----- Items
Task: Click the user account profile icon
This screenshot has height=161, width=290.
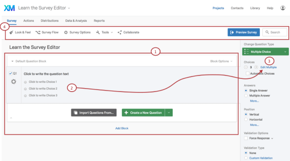Action: (x=282, y=8)
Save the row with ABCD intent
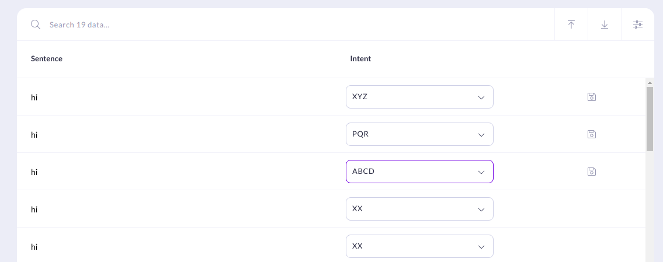 592,171
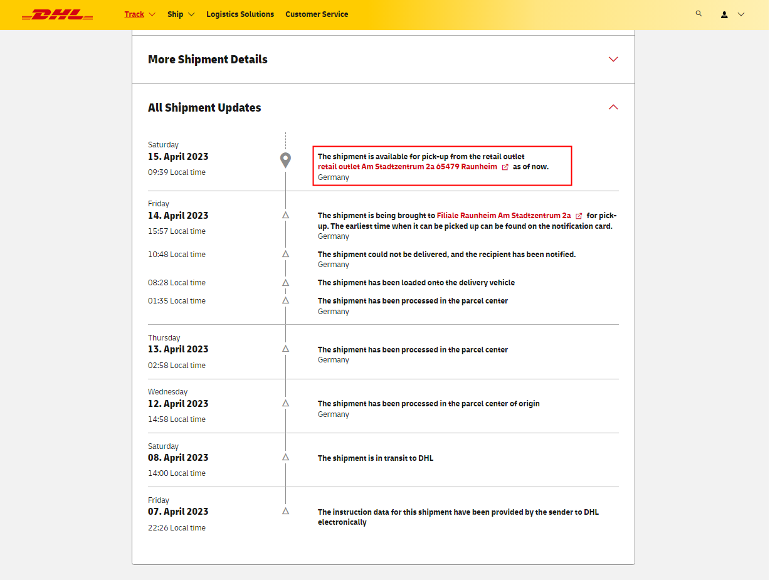Go to Customer Service
770x580 pixels.
(317, 14)
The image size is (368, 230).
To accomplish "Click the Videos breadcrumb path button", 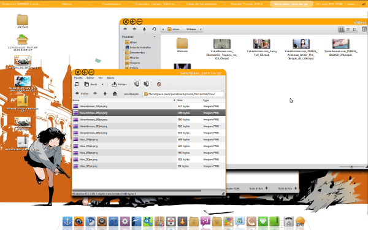I will click(191, 29).
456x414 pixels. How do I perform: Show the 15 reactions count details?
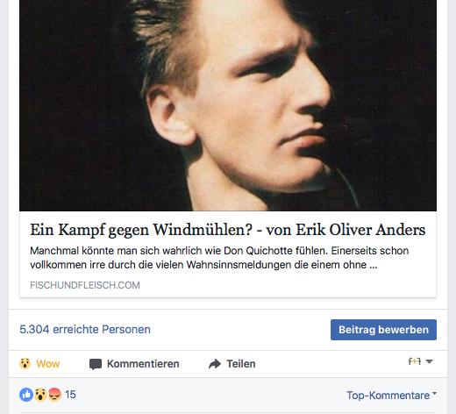pyautogui.click(x=70, y=395)
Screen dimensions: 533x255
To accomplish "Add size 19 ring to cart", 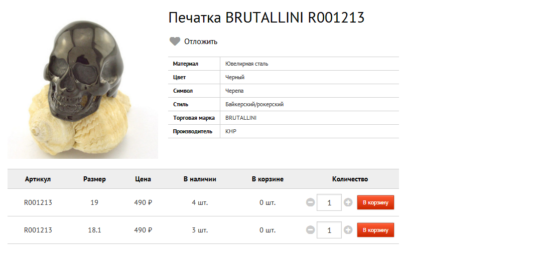I will 375,203.
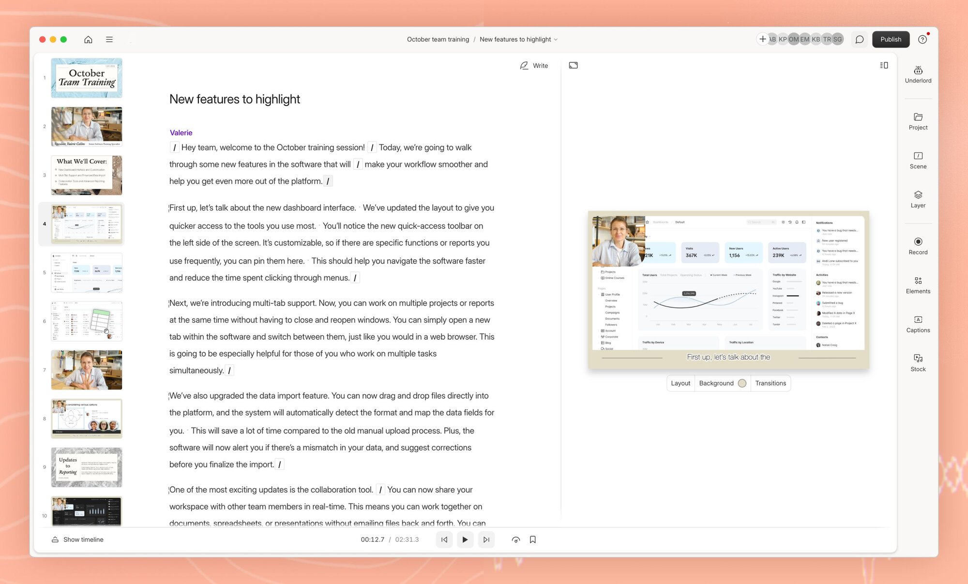Toggle the right panel layout view

(884, 65)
----------
Problem details
How many lines above contain the word "pixels"? Reply with only the number.

Correct answer
2